October 11th, 2007


video of ohio linux fest keynote

The video from my keynote speech at Ohio Linux Fest is now available on YouTube.

There's a little bit of introduction-type stuff at the beginning from Paul Ferris (the primary organizing force behind Ohio Linux Fest). My talk starts at about the 2:00 mark.

Let me know what you think -- but please no jokes about my long hair. I'll get enough grief about that from my parents.

how do you evaluate leadership?

What makes a good leader? This is a question that I am well served to answer. My job description uses that word in lots of places. Usually I answer that it's about being egoless enough to know that you're not always right, trusting the people who are smarter than you to do the right thing, smoothing the path as much as possible, and taking the hits when necessary. For me, the hardest one on that list is smoothing the path, only because I find that even with the best intentions, the best that I can do is often turning a big ditch into a small pothole, and that is more frustrating than anything else.

Here's an interesting wrinkle. There are lots of different people who observe the way I do my job, and all of them evaluate the "leadership of Fedora" using different criteria.

Some folks only care about the end results. "Show me metrics." Some folks look at the short-term changes. "What is new since the last release?" And other people look at it from a pretty long-term viewpoint. "Are you setting Fedora up for sustainability on a 3-5 year timeframe?" Incidentally, if I had to categorize the general attitude of the collective that is all the FOSS blogs, email lists, and websites, I would probably rate it as a "what have you done for me lately?" kind of environment.

I started my Fedora job about a month before Fedora Core 5 was released. Now we're about a month away from Fedora 8. So that's three release cycles. When I think back over the first two (Fedora Core 6 and Fedora 7), I think that a lot of my effort was in the "metrics" and "short-term" areas, though I suppose that you could argue the short-term changes made in Fedora 7 also register on the "setting Fedora up for the long-term" radar screen.

The Fedora 8 cycle has been a lot different for me. In the lead-up to and aftermath of Fedora 7 one of the things that we heard a lot of was that the non-Red Hat Fedora community wanted more day to day responsibility for Fedora, especially in the technical areas. So at least for me, this has manifested itself by being a little bit more passive and quiet than I would say I've been in the past. I'm not sure how "right" that has been -- but I think the that people who evaluate based on metrics, like "how many emails did you send" will probably think that I am stupid, while the people who evaluate on "how well are you setting Fedora up to scale" will probably think "hey, more voices are being heard now more than ever, and when things reach equilibrium again, Fedora will overall be better off." When I look at Fedora right now I see a lot of new leaders emerging, and invariably that leads to an increased amount of intra-project headbutting. I think that you have to adopt the long view and realize that a little bit of that every now and then is both healthy and inevitable.

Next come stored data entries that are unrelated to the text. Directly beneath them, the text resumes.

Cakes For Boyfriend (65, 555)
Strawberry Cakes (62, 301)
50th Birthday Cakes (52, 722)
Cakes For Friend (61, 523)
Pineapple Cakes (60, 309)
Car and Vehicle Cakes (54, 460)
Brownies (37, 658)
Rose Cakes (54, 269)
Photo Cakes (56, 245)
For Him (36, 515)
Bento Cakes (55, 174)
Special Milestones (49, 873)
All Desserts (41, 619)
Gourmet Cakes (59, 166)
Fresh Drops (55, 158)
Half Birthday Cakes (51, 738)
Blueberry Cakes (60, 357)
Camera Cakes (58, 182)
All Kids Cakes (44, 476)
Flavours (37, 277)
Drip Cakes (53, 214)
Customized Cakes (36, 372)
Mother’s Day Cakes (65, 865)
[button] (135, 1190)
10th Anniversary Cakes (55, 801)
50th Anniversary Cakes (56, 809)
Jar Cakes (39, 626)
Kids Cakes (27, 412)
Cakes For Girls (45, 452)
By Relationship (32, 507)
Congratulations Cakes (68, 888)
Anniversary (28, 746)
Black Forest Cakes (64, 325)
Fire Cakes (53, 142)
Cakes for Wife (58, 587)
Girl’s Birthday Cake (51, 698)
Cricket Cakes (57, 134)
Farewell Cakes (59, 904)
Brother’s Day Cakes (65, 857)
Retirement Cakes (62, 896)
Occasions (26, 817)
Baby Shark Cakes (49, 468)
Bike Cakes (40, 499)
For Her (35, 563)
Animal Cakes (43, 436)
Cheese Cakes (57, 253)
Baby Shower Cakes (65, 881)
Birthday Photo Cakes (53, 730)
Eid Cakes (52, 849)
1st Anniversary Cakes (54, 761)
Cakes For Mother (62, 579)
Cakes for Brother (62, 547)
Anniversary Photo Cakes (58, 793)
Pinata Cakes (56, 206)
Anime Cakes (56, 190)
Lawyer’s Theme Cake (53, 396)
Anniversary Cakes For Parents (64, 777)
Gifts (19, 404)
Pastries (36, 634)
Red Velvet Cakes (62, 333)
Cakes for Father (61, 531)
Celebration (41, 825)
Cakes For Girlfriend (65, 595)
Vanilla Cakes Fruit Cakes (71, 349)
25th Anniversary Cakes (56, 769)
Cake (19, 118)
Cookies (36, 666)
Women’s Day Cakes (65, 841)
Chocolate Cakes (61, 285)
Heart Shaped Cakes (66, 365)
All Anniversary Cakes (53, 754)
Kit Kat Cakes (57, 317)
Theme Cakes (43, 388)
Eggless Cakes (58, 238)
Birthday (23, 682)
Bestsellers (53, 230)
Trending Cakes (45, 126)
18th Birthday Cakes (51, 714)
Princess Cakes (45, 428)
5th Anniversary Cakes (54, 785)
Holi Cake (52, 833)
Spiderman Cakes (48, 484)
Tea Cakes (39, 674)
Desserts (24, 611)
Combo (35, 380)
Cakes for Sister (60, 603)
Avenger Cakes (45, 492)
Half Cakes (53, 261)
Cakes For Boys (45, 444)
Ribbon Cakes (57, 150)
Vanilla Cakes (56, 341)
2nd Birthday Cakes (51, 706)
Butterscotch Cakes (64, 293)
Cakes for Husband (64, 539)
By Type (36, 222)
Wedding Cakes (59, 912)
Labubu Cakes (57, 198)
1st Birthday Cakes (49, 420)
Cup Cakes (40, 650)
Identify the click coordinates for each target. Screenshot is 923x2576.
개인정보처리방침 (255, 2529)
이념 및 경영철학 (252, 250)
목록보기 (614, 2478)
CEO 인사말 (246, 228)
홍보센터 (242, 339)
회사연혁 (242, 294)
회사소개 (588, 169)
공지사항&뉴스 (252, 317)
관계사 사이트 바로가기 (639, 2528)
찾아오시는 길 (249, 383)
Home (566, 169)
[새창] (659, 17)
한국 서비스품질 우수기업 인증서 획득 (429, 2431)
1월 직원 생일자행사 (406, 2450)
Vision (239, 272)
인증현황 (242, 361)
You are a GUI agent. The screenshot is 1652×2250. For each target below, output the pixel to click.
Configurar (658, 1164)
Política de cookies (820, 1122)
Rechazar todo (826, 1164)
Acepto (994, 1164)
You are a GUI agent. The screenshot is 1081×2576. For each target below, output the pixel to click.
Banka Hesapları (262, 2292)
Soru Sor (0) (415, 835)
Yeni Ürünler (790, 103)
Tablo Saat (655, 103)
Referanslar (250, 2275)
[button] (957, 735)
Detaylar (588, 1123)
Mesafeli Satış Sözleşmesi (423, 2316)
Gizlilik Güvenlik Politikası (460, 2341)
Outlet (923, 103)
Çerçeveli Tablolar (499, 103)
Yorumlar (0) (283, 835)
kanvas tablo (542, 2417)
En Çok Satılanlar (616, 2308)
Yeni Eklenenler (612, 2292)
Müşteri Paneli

Of course, the short-term evaluators still get a Fedora 8 with a bunch of new stuff in it. Maybe it's not as dramatic as the world-change that was Fedora 7, but there is a nice balance of new features along the early results of the whole Custom Spins feature. As always the credit for that belongs in the hands of the feature developers, package mantainers, infrastructure team, websites team, docs team, etc.

Once Fedora 8 is out, I do think that the Fedora Board and Fedora Advisory Board need to buckle down and decide what the Big Issues Worth Undertaking are, and more actively cut off non-critical discussions before they suck up lots of smart people's time. I think lately we spend too much time stuck in the minutiae, debating stuff that ultimately isn't critical path for Fedora.